> [ABOUT THIS TASK]: Write a continuation of the article on large vehicles and road safety, beginning after its final sentence.

> [TEXT SEGMENT]:
- - - - - - -
In 2025, Toyota’s HiLux in its dual cab (five-seater) version – the most sold style currently – is about 1.8m tall, 1.87m wide, 5.32m long and weighs about 2,110kg – nearing double the most popular ute model from 25 years earlier.
“You’re managing a whole lot of mass here at speed, and all that energy has to go somewhere,” Newstead said. “It’s just the laws of physics, more mass and speed is going to wipe out a lot more.”
When colliding with a smaller vehicle with less mass, they can cause catastrophic damage. “If a Dodge Ram hits your Mazda 2, you’re going to come off quite badly,” Roberts said.
Newstead warns how this mentality can lead to an arms race to larger cars for those wanting to bolster their own safety.
However, with more SUVs and utes on the road, the more likely they are to be involved in crashes with each other – a far more damaging collision than two sedans driving into each other, as the higher centre of gravity of the larger cars makes them more likely to tip over.
Bumper height matching standards in recent decades, designed to better distribute force between smaller cars when hit by larger SUVs and utes, appear to have made side-on collisions somewhat safer but studies suggest they have had less benefit reducing danger in other scenarios posed by the increasingly heavier weight of larger vehicles – which have only become more populous on roads.
Conversely, if an SUV hits a fixed object such as a tree, the energy transfer that occurs when hitting a smaller car is not replicated, making it more dangerous for the occupants.
“We know that a four-wheel drive or ute, even a modern one, is the worst thing you can crash a tree into,” Newstead said.
To optimise our vehicle fleet to have the safest collisions “we should all be driving [Toyota] Camrys or other sedans”.
“The old [Ford] Falcons and [Holden] Commodores we used to drive were fantastic for collisions, as lower and longer bonneted vehicles are much safer,” Newstead said.
Line of sight
Taller cars impede visibility for their drivers as well as other road users.
Crucially, if a driver can’t make eye contact with a pedestrians, “they are going to drive as though they aren’t there”, Roberts said.
In Australia, a vehicle’s Ancap score is calculated by several safety factors, including vulnerable road user (such as pedestrians) protection, as well as how drivers and occupants fare.
- - - - - - -
Data excerpts
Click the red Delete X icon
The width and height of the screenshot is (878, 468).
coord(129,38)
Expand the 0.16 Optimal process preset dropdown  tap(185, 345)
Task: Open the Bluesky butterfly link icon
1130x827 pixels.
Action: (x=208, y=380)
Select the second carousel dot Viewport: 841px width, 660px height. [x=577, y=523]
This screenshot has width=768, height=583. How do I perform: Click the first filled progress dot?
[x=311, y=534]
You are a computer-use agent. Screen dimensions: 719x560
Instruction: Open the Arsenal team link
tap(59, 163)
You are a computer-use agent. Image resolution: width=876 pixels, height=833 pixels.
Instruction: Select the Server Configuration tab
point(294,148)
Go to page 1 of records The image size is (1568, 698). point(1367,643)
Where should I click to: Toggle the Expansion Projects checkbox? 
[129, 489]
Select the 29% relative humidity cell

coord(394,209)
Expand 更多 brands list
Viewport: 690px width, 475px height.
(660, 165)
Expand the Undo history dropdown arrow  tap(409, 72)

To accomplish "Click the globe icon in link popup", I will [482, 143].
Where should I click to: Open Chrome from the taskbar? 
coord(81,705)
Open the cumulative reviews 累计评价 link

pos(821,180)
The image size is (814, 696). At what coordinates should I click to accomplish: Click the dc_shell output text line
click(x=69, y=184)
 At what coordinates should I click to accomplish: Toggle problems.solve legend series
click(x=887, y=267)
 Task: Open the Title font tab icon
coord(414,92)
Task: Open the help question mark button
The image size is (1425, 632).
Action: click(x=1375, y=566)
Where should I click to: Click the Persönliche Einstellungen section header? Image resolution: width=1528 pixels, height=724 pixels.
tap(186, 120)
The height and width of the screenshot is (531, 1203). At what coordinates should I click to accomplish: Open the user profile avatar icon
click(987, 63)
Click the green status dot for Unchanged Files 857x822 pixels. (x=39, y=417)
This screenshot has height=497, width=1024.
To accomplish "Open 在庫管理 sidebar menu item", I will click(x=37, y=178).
- - - - - - -
> [TASK RESULT]:
However, Newstead identifies two major shortcomings of Australia’s system, having failed to adapt to the country’s love affair with large cars.
Firstly, the different body parts of that test dummies are thrown at align with the lower-off-the-ground cars, with the lower leg form coming up against the leading edge of the bonnet and head against the windscreen – which is not how pedestrians align with SUVs.
Additionally, the Ancap score is an overall one, whereby a poor result in pedestrian protection can be obscured by very good driver and occupant protection and safety assistance technology, which can boost the final rating.
In jurisdictions in Europe and Japan, a minimum safety score for pedestrian protection is required for a vehicle to be sold in market. No such minimums exist in Australia.
Newstead urged authorities to update Australia’s laws to mandate a minimum pedestrian and vulnerable road user safety score, as well as for testing protocols to better assess larger cars.
“Ancap doesn’t reflect the dynamic of how fleets interact on the roads,” he said.
Mother of two Peta Stamell echoes Newstead’s concerns. The Canberra mother, who has dwarfism and is 1.16m tall, said the proliferation of large SUVs has made walking around her neighbourhood feel considerably more dangerous for her and her children, Rowan, 3, and Avril, 11 months.
As she is unable to see the drivers in larger SUVs and utes, she worries they are unaware of her, citing two recent “near misses on roads with these huge cars” while at pedestrian crossings.
Stamell said she was “outraged” that Ancap testing hadn’t been updated to consider the influx of taller cars.
“It’s keeping me up at night,” she said. “I’m honestly really scared for my family’s safety.”